Or...maybe that’s just Astarion’s paranoia talking.
[He appreciates that gentle touch. That's one of the last things he remembers later on, before time abruptly stuttered and stopped. That gentle shift, so quiet enough that neither of them needed to draw attention to it, and he flexes back against it, pushing his foot up against Astarion's own. It's soothing without being pitying, a gentle acknowledgement without doing something so crass as drawing attention to it.
And then Astarion says that, and everything breaks.
Time slows. Fenris' head snaps forward, his eyes gone wide as rigidity sets into his muscles and something deep in him lurches. The shock of a sucker punch; the abruptness of a slap, his heart gone cold, for he had not once considered the possibility—
I look on you now and I think you received the better end of the bargain.
Why wouldn't she? Resentful, hateful creature that she'd been, looking at him with malice in her eyes and her own selfish gain in her heart, why wouldn't she chase after her revenge? How hard would it be to modify his memory? For that matter, how hard would it be to sneak up on him? He knows her face, her voice (he will never forget her, that lilting accent and eyes that matched his own), but how hard would it be for her to disguise herself? She had gotten the drop on him once before. And he had taken everything from her, her future, her pathetic, sniveling, servile future—
(He remembers, in that very faint way that means he does not truly remember at all, finding out she was a mage. Feeling fear in his heart for what might become of her, an elven slave who had more talent than was good for her. Competing for their mother, yes, but for her, for at least as a liberati she might be safe—
He was so stupid).]
I, [he says, and realizes his breathing has gone shallow. Enough, he snarls at himself, realizing that he's been staring at nothing for a long few seconds, enough, but he had not dreamed this could be Varania's handiwork.]
No. No, I . .
[He closes his eyes tightly. Enough, and he forces himself to inhale sharply.]
. . . it is possible. I cannot deny that. I had not considered it, but . . . I cannot say she is not capable of it, I—
[He shakes his head sharply, as if he might simply dislodge that clawing panic in the center of his chest. But that isn't enough; with a short, frustrated exhale he shoves the blanket off himself, his fingers knotting in the fabric, his shoulders rounding as he fights to urge to run. Where? Why? But suddenly energy fills him from tip to toe, sickish and demanding, and he does not know how to disperse it.]
In any case, [move on, move on,] I— I at least have a place to begin to look.
All that time spent shedding the tatters of his past, cutting his teeth on Tevinter's crude dilation: venatori and magisters and abominations alike, learning Thedas right down to its digressive core. He’s no god killer. No vampire lord capable of twisting the fibers of the world around him to suit his needs, but he knows— more than anything— how to keep just one step ahead of a rising tide. How to keep his claws sharp by way of the daggers at his hip, the contacts in his pocket, even in the upper echelons of Wycome. Kirkwall. Ferelden.
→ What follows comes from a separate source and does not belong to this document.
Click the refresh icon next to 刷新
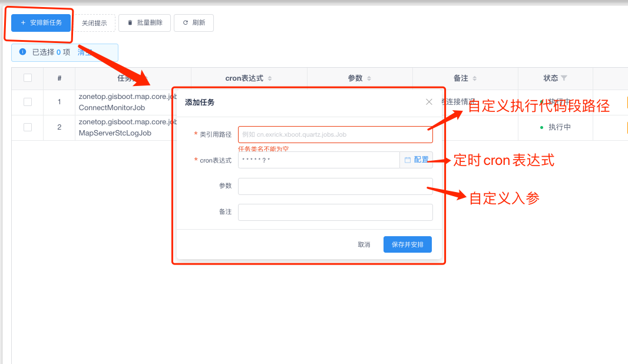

If this is where the map of his resources all comes together, if there's something in it that can be done to keep safe the first person to have ever stretched a hand out to him from the mottled dark (who stretched out his hand now only minutes prior without a second of hesitation), then fine. It'll be where Astarion's tireless selfishness dies.
Easily.
He sits upright. He chooses to, keeping himself at a distance, knowing just how thin the ice must be. Woven through the air like a tangible thing, choking out everything else.] I don’t know if it was luck or pure chance that brought you here tonight. I suppose it doesn't matter.
Whatever it was, I’m not about to lose you again.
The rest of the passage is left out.